The EEOC argued that advances in technology make on-site attendance less essential. The Court disagreed in this case, stating that there was no evidence presented that specific technology made personal interactions unnecessary for resale buyers. 

No Blind Deference to Employer’s Judgment 

The Court made a point of stating that its opinion did not open the door for courts to blindly accept as essential whatever an employer says is essential for a particular job. It emphasized that an employer’s words, policies and practices were all important in deciding whether a particular task or requirement is an essential job function. 

In Ford’s case, the evidence supported Ford’s judgment that regular and predictable in-person attendance was essential for resale buyers. The Court affirmed the district court’s grant of summary judgment in favor of Ford. 

No Retaliation For Termination 

The Court also ruled that Ford did not retaliate against Harris when it fired her for poor performance just four months after she had filed a charge of discrimination with the EEOC. Key was Ford’s good documentation of Harris’ performance and interpersonal issues. She had been ranked in the bottom 10% of her peer group before she filed her charge. Documentation showed that she failed to update spreadsheets, complete her paperwork, schedule training sessions, price items correctly and finish her work on time. Despite the closeness in time of the firing to her charge filing, the Court ruled that the EEOC failed to present evidence from which a reasonable jury could find that the real reason that Ford terminated Harris was unlawful retaliation instead of poor performance. 

Dissent: Either Physical Presence is Not Essential or Telecommuting is A Reasonable Accommodation 

Five judges on the Sixth Circuit dissented, believing that the EEOC had presented enough evidence to send the EEOC’s claims to a jury. Specifically, the dissent stated that the evidence was sufficient to show that there remained genuine disputes over whether Harris was a qualified individual, either because in-person attendance was not an essential function of her job, or because telecommuting would be a reasonable accommodation for her. It pointed to Ford’s telecommuting policy which allowed for “one to four days” of telework each week. It noted that Harris proposed that she be able to work from home up to four days each week, as was arguably allowed under the policy, not that she be permitted to telecommute four days each and every week. 

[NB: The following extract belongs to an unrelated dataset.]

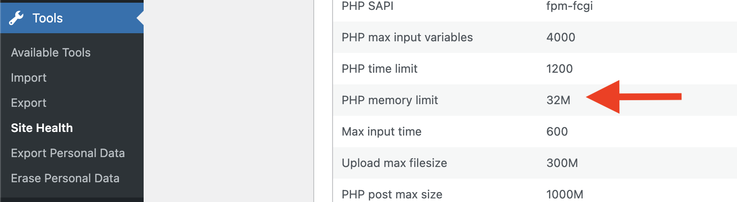Screen dimensions: 737x202
Task: Click the PHP time limit row
Action: 535,69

The dissent also asserted that Harris’ past attendance issues that were a result of her disability should not be used against her in deciding whether a telecommuting arrangement during core business hours would be a reasonable accommodation under the ADA. Moreover, the dissent found that Ford should have engaged in a more interactive process to clarify Harris’ telecommuting accommodation request. Finally, the dissent believed that there was a genuine dispute over whether Ford retaliated against Harris for filing her discrimination charge. 

Lessons for Employers Facing ADA Telecommuting Accommodation Requests 

The majority’s decision finding that regular and predictable in-person attendance is an essential function of most jobs, especially interactive ones, is favorable for employers. But it does not mean that telecommuting can never be a reasonable accommodation. In fact, the dissent in this case demonstrates that telecommuting requests for disabled employees is likely to continue to be an issue with which employers will grapple in coming years.  

If face-to-face interactions and in-person attendance at meetings or other work-related functions is essential for certain jobs at your workplace, be certain to include those tasks in your job descriptions. If you generally allow telecommuting, be sure to have a written policy and apply it consistently. If presented with a request to telecommute in order to accommodate a disability, engage in an interactive process to discuss whether telecommuting would be appropriate for that particular position and employee, whether it would constitute an undue hardship for your organization and if alternative accommodations would allow the employee to perform his or her essential functions. And by all means, make sure you have concrete documentation of an employee’s poor performance or policy infractions before taking adverse action against anyone who has filed a discrimination charge.